Voto

7

Ci sono sempre state due Americhe. Quella dei palazzoni che si stagliano verso il cielo e quella della natura incontaminata; quella del progresso sfrenato e quella degli umili valori della working class. Futuro e tradizione, esito di una sfiducia nelle istituzioni che tocca il suo apice nell’attuale era Trump, ma che ha origini lontane. Lo aveva raccontato anche Michael Moore in Fahrenheit 11/9, indagando il disastro ambientale dell’acqua di Flint in Michigan – ombra scura sulla presidenza Obama. Inserendosi nella crescente produzione che ambisce all’impegno civileThe Report, Il diritto di opporsi, Richard Jewell -, il film lo incarna questa volta nella figura di Robert Biliot, uno straordinario Mark Ruffalo che deve molto alla tenacia di Michael Rezendes de Il caso Spotlight.

Siamo negli anni Novanta. Rob, un avvocato specializzato nella difesa di industrie chimiche, riceve la chiamata di un agricoltore perché indaghi su una cospicua moria di vacche a Parkersburg, nel West Virginia, che è il posto in cui è cresciuto e dove si trova ancora parte della sua famiglia. Il sospettato di aver contaminato le acque della zona è uno dei suoi clienti principali, il colosso DuPont. Da paladino della chimica, Rob si trova ad affrontare un conflitto interiore che è prima di tutto una battaglia etica col proprio io. Il meccanismo di risveglio della propria coscienza è irreversibile, e proprio come in Take Me Home, Country Roads – una delle ballate più famose della country music – il destino di Robert si lega a quello della sua terra, tanto da decidere di dedicarle 19 anni della sua vita in una stremante guerra giudiziaria.

Silenzioso, chiuso, intimo, il cinema di Todd Haynes affronta il legal drama incentrandosi sull’universo psichico dei personaggi, mantenendosi in equilibrio tra melodramma (il conflitto, il sacrificio del tempo tolto alla famiglia), e i canoni mainstream hollywoodiani.
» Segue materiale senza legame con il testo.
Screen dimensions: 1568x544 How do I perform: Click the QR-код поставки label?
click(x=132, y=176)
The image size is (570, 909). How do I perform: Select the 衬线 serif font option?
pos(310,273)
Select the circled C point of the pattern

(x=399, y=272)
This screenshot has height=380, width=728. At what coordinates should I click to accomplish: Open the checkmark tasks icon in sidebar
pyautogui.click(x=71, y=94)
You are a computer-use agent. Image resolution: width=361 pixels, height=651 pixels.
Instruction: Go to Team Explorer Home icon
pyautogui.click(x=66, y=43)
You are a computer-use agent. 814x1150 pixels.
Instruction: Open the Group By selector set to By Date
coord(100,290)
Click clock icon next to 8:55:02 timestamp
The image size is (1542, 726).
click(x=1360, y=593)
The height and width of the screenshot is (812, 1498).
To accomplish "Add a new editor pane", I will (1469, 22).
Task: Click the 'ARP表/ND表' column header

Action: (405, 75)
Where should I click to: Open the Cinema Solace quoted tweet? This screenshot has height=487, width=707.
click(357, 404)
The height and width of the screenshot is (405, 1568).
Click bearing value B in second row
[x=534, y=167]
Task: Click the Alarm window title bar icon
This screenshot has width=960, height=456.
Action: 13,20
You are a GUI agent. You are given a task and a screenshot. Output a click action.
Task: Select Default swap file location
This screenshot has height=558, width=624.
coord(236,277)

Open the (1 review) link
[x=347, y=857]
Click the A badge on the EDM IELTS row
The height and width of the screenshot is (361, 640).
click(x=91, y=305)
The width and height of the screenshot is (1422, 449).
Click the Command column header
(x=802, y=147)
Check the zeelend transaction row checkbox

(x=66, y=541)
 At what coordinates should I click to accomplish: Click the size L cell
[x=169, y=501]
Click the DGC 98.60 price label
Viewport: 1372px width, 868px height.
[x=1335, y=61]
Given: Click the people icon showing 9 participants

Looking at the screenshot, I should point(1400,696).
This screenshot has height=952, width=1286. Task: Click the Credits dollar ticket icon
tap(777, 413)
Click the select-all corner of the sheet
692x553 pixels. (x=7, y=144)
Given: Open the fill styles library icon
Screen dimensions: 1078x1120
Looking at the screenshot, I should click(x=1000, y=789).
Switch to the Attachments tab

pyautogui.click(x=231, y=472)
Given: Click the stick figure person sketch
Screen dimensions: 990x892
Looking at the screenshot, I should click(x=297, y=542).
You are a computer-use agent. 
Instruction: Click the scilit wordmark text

Cattive acque inizia come Lo squalo, trasmettendo la sensazione di un thriller-horror in cui si aggira una minaccia invisibile, prosegue come un film d’inchiesta anni Novanta (da Soderbergh a Mann) e ha quello slancio di denuncia della migliore tradizione documentaristica americana. Una storia a stelle e strisce che offre spunti di riflessione universali.